Activity
Look through the data below and return each line where "green" appears.

►

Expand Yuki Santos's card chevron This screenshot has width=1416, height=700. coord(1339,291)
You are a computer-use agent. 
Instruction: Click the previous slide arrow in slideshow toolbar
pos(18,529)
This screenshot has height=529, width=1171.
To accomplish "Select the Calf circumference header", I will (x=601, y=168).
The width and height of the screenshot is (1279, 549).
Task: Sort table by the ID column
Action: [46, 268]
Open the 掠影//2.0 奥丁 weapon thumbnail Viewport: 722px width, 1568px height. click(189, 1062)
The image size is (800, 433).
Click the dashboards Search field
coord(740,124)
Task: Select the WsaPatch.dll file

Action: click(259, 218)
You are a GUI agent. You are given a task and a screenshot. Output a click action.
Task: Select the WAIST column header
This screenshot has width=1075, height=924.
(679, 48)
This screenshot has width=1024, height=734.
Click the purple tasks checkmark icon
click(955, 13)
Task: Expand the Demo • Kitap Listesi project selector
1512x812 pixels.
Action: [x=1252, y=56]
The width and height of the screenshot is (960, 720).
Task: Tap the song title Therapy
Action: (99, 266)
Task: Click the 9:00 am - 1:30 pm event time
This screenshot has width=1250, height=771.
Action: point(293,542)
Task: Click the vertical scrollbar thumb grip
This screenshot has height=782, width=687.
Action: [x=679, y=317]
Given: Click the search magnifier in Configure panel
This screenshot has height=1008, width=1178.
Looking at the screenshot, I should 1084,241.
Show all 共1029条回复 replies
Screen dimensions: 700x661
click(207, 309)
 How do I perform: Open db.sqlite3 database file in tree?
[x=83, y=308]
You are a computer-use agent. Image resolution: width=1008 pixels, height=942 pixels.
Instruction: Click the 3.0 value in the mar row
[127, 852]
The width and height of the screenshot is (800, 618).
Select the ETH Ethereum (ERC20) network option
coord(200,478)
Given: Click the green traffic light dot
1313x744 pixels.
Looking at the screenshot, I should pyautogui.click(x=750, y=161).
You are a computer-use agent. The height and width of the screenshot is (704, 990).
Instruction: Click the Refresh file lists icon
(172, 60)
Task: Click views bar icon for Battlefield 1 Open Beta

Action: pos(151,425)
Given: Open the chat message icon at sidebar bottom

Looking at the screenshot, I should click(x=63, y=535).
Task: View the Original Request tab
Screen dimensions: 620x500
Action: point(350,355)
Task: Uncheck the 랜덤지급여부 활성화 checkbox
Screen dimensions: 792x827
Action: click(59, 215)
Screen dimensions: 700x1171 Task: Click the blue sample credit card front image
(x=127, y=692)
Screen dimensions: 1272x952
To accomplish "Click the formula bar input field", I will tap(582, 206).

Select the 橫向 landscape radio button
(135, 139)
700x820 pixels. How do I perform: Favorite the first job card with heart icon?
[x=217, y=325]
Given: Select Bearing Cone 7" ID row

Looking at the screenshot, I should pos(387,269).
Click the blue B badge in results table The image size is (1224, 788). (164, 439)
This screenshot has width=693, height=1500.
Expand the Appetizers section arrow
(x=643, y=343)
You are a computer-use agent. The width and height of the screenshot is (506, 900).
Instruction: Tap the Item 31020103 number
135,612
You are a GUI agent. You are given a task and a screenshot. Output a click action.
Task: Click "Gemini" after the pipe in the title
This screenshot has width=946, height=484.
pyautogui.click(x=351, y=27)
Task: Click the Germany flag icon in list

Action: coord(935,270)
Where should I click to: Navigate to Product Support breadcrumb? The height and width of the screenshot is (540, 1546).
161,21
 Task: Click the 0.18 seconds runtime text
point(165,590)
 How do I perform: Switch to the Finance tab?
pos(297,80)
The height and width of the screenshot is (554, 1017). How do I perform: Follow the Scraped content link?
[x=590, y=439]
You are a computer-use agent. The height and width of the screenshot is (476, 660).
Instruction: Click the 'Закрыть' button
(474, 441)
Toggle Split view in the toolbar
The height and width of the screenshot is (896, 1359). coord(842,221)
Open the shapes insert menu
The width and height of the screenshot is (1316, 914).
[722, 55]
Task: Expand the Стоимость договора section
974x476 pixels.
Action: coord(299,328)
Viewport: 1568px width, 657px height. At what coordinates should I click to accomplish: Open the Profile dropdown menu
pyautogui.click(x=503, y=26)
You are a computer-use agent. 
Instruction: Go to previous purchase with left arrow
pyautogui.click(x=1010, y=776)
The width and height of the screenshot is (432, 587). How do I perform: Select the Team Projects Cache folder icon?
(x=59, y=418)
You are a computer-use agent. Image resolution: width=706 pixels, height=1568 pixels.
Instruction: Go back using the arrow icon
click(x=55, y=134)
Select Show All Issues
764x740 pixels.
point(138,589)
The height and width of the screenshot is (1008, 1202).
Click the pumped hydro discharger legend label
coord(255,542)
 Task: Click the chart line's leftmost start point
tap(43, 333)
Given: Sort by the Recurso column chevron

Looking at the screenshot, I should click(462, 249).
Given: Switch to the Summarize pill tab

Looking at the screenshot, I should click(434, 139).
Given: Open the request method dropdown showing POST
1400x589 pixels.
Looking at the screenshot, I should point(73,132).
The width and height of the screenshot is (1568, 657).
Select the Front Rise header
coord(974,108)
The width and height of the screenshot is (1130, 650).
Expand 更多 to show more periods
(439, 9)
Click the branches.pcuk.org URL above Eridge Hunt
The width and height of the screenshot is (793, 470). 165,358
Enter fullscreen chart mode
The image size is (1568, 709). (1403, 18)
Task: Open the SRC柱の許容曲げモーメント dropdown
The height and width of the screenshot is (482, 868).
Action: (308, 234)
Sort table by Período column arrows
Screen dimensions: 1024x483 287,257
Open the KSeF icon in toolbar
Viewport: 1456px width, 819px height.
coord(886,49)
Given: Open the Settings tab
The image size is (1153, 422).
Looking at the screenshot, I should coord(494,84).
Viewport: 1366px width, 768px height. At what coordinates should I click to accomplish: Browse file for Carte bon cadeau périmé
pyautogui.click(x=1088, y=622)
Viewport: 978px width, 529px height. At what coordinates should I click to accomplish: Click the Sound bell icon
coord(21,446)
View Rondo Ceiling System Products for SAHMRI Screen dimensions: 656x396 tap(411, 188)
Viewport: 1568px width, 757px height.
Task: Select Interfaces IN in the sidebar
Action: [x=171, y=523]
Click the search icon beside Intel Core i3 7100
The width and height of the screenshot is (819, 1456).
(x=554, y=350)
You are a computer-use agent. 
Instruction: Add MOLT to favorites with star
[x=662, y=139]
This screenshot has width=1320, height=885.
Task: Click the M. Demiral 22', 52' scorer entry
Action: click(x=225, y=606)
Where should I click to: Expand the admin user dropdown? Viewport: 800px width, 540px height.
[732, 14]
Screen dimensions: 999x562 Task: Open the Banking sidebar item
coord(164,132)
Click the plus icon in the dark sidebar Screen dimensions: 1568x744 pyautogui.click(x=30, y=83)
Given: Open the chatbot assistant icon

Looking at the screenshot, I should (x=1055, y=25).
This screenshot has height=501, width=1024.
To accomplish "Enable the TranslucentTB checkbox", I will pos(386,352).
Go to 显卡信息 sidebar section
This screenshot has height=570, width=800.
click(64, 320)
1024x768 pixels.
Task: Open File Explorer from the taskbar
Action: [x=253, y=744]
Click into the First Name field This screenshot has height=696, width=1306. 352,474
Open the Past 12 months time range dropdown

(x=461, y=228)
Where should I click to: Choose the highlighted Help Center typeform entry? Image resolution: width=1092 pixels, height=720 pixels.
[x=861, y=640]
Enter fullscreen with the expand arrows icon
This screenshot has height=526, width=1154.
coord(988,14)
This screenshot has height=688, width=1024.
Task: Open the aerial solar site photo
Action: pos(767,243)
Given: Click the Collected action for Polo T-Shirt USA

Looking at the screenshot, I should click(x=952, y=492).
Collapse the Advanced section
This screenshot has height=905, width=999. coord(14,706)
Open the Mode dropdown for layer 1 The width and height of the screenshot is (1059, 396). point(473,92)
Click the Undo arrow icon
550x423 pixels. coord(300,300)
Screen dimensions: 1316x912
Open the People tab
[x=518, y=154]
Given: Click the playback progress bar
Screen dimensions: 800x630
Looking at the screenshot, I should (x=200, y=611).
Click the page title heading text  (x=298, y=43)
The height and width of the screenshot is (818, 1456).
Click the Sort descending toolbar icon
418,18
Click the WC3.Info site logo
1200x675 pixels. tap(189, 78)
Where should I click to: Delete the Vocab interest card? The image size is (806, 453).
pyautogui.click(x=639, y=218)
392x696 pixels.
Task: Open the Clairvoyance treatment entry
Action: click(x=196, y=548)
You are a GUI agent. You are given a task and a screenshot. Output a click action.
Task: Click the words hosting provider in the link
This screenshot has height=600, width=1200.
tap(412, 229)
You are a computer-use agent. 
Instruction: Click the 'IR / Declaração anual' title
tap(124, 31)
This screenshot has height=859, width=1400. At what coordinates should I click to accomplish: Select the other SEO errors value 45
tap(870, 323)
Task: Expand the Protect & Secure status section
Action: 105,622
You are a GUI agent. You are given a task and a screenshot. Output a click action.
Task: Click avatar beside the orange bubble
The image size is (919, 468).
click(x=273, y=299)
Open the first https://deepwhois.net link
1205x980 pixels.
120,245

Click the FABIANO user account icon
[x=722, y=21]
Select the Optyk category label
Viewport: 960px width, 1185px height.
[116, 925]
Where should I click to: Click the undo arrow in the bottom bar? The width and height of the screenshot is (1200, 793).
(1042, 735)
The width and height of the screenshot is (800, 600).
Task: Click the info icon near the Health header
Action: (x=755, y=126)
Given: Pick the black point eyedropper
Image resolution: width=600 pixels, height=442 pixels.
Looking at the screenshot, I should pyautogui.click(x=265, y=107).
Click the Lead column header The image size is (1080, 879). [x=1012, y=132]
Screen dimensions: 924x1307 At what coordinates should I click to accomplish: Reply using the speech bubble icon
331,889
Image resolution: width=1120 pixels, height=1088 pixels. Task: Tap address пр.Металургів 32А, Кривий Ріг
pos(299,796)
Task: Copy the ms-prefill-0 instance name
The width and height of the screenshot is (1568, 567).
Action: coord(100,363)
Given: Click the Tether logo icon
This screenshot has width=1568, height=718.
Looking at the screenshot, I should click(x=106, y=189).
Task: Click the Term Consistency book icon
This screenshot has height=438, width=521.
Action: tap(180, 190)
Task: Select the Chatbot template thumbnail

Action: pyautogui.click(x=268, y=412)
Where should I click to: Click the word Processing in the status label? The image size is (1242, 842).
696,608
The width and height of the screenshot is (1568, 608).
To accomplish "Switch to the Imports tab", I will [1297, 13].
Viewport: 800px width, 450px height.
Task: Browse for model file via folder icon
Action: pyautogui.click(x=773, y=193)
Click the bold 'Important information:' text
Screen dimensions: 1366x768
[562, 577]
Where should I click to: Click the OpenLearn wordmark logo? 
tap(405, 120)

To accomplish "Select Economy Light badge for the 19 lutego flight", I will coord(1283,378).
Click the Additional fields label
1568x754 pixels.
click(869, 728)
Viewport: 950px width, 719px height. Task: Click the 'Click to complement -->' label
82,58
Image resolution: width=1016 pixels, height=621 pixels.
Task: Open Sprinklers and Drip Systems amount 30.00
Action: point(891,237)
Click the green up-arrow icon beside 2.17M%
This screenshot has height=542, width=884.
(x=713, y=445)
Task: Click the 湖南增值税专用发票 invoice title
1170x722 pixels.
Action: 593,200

◄

Result of this task
Given: Click the green traffic light dot
Click the green up-arrow icon beside 2.17M%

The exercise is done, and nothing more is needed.